British Orchid Congress. 27.10.12.

I had a very welcomne opportunity to visit the British Orchid Congress Show over the weekend. This year it has been held at Writhlington School (who run a very remarkable orchid Project). The school halls and buildings were a very satisfactory location for the show, plenty of space, catering and other facilities, and good light.

The heart of the show was this central hall filled with stands from the various Orchid Societies attending.

The stand from Bournemouth and District Orchid Society was very striking, and the first one I saw at the entrance, filled with an astonishing selection of the members plants. It is good to see that orchids still prosper in Bournemouth and the town hasn't entirely slipped into the dribbling clutches of the frail and the toothless.
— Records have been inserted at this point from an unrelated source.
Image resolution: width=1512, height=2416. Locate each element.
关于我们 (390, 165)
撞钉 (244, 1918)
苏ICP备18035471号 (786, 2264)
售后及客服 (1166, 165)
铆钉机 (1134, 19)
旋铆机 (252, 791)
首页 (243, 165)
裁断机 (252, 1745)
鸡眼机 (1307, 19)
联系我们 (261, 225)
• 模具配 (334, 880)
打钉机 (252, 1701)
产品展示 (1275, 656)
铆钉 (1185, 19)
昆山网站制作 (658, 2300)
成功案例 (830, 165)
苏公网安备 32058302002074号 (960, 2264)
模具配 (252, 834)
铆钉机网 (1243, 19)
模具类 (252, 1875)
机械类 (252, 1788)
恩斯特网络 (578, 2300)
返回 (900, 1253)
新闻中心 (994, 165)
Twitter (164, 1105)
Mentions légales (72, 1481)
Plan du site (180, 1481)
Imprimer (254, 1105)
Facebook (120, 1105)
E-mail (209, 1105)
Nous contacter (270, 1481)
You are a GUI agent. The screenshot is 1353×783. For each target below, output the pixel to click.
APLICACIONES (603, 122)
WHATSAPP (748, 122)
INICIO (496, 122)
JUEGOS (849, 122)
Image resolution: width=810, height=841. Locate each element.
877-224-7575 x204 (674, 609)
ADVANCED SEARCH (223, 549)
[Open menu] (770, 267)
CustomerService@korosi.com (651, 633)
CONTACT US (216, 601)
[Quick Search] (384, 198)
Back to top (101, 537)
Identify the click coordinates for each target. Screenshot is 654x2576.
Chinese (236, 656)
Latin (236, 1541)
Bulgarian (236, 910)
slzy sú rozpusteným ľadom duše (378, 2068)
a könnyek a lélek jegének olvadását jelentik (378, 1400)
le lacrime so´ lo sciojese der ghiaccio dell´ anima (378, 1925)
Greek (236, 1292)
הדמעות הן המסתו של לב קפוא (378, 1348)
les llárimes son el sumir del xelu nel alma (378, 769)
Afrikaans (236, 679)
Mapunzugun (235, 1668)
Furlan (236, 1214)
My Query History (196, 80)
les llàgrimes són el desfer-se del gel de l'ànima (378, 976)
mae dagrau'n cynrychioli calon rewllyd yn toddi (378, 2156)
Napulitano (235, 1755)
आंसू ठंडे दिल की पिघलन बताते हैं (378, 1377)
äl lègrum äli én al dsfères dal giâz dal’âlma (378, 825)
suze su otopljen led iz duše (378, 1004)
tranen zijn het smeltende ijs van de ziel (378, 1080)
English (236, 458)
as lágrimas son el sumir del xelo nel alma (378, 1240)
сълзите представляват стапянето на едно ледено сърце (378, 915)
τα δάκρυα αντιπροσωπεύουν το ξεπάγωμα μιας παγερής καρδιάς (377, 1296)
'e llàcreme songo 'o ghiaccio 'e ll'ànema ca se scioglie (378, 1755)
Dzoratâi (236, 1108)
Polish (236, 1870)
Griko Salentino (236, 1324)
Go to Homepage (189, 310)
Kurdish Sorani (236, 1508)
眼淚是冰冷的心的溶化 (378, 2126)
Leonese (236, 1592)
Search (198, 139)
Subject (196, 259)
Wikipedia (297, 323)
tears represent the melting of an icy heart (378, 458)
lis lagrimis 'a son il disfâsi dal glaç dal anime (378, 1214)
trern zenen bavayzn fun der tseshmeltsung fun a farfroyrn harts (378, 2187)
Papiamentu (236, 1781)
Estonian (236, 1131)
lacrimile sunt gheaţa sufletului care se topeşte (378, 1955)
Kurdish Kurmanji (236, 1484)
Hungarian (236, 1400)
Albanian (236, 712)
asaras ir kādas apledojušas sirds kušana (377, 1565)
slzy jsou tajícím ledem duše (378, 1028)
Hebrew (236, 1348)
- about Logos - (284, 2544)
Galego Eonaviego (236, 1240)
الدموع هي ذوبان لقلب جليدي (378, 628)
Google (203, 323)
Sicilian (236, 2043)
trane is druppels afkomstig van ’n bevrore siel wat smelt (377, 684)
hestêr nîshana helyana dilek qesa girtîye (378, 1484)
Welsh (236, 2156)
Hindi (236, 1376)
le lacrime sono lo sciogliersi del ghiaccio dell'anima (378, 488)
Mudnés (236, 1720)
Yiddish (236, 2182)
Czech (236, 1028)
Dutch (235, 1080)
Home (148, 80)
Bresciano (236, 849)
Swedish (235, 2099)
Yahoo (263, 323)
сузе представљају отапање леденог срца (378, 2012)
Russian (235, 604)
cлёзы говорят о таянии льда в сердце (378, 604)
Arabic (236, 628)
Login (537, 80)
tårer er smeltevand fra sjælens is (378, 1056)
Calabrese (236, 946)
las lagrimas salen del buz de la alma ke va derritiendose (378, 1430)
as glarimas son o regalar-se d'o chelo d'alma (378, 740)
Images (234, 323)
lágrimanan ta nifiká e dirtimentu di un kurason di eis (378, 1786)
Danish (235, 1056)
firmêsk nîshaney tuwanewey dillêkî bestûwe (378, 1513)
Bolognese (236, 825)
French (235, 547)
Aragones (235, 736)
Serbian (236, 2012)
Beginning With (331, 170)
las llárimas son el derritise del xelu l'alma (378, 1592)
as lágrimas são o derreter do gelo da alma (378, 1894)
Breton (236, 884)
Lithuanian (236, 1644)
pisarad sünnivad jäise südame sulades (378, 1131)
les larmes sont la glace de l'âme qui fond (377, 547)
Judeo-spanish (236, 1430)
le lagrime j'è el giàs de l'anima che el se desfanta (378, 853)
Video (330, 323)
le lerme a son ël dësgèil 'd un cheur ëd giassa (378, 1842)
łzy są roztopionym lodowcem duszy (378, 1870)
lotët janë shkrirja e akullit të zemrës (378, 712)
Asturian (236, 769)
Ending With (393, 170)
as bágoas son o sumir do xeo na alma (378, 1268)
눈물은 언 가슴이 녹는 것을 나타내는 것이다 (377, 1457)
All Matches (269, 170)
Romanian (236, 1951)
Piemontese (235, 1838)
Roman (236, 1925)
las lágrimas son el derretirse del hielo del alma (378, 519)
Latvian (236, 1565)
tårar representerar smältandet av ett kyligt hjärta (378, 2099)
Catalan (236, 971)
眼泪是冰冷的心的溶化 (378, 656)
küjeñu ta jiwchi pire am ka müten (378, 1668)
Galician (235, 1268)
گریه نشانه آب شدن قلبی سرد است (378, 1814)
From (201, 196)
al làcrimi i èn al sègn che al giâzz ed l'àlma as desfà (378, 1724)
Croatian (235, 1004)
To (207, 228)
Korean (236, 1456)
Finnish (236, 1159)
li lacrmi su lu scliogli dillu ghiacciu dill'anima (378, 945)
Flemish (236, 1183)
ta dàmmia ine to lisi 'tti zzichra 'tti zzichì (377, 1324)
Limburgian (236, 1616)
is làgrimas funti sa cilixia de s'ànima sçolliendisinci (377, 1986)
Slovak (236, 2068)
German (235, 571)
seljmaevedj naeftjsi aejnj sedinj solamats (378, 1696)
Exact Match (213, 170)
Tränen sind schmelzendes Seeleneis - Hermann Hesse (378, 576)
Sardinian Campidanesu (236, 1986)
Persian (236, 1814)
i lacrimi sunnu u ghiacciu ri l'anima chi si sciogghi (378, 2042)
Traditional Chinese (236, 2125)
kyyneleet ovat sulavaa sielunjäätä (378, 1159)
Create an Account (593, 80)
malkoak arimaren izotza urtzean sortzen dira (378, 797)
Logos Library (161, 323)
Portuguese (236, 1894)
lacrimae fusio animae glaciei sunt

This was something I have never seen before. Bulbophyllum grandiflorum from someone in Sheffield and District Orchid Society. A very strange brown flower which was five or six inches long and well deserved the title 'grandiflorum'.

Masdevallia caudivolvula is much smaller. Gloria has great difficulty photographing Masdevallia, they are small and very three-dimensional which makes it difficult in poor light. I'm sure she won't mind me pointing out that some photographs are like her shortbread, they lack crispness. The curly 'tails' on this flower made things a little simpler.

A large number a nurseries had set up stands in four halls surrounding the main area. Crowds of wonderful blooms in peak condition. Crowds of people who are (for the most part) past their best.

This Dendrobium smilliae came from Ryanne Orchidees and was in perfect condition.

Pterostylis coccinea from Orchid Alchemy, who specialise in growing species from seed. I have only seen it once before, looking rather feeble compared with this magnificent plant. Gloria says that this is the face her cat makes when it is coughing up a fur-ball.

And finally a wonderful form of Vanda coerulea grown by someone from Thames Valley Orchid Society. I love the blue reticulated flowers of the usual form but this pure ice blue flower was rather special.
This was a great way to see a lot of unknown plants and visit a good range of nurseries in a day. Orchid growers really know how to put on a show (those who believe it should be done in a field of mud on a cold day - take note).